Does voters’ ability to discern who is responsible for policy outcomes affect voter turnout? Although particular institutional arrangements which influence this ability – known as clarity of responsibility – appear to affect how voters form retrospective judgements, existing literature is less informed about its role on voter turnout. This article argues that voters tend to turn out less if they cannot discern who is responsible for policy outcomes. This lack of clarity hinders the process of retrospective evaluations, makes the electoral stakes less profound, and dampens the voters’ political efficacy. Using 396 elections in 34 established democracies between 1960 and 2015, it is found that lower clarity of responsibility is associated with lower voter turnout. This study highlights the importance of clarity of responsibility, as it enhances democratic accountability, not only by encouraging retrospective voting, but also by increasing political participation.


Editor Reviewed:

Nikolaos Frantzeskakis, Michael Wahman, and Tevfik Murat Yildirim. 2021. "Malawi: Parliamentary Debate under Executive Dominance" in Bäck Hanna, Marc Debus, and Jorge M. Fernandes (Ed.). The Politics of Legislative Debate. Oxford University Press.

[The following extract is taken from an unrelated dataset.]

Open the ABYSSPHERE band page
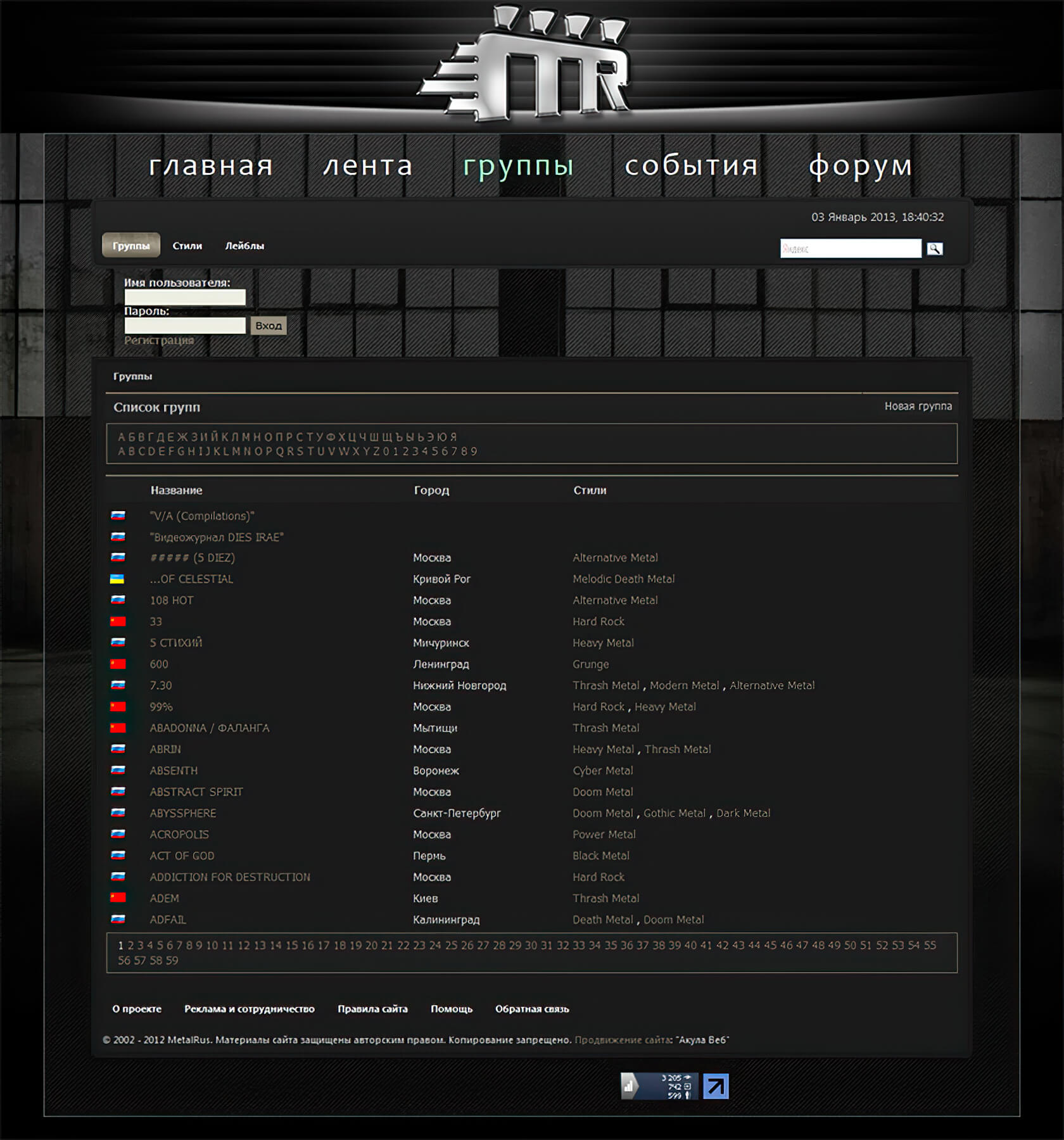This screenshot has height=1140, width=1064. point(182,813)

This chapter represents one of the very first quantitative analyses of parliamentary speechmaking in an African democracy. Looking at Malawi in the parliamentary term 2009–2014, we find that MPs in ministerial positions and party leadership speak significantly more than other MPs. We also find that those representing the major opposition party speak significantly more than other MPs. Given the candidate-centric nature of Malawian parliamentary politics and high levels of formal parliamentary openness, these findings run counter to the theory presented in this volume. We suggest that in order to understand speechmaking in the Malawi parliament, one has to take into account both the generally weak position of the legislature vis-à-vis the executive and the role-orientation of Malawian MPs. In a system with high MP turnover rates and ignificant local developmental needs, MPs tend to prioritize constituency development over contributions to the national legislative agenda. With resources highly centered on the executive, backbench MPs are unlikely to see significant benefits in pursuing an active legislative agenda. Consequently, MPs representing the government or those higher in opposition party hierarchies can dominate parliamentary speechmaking.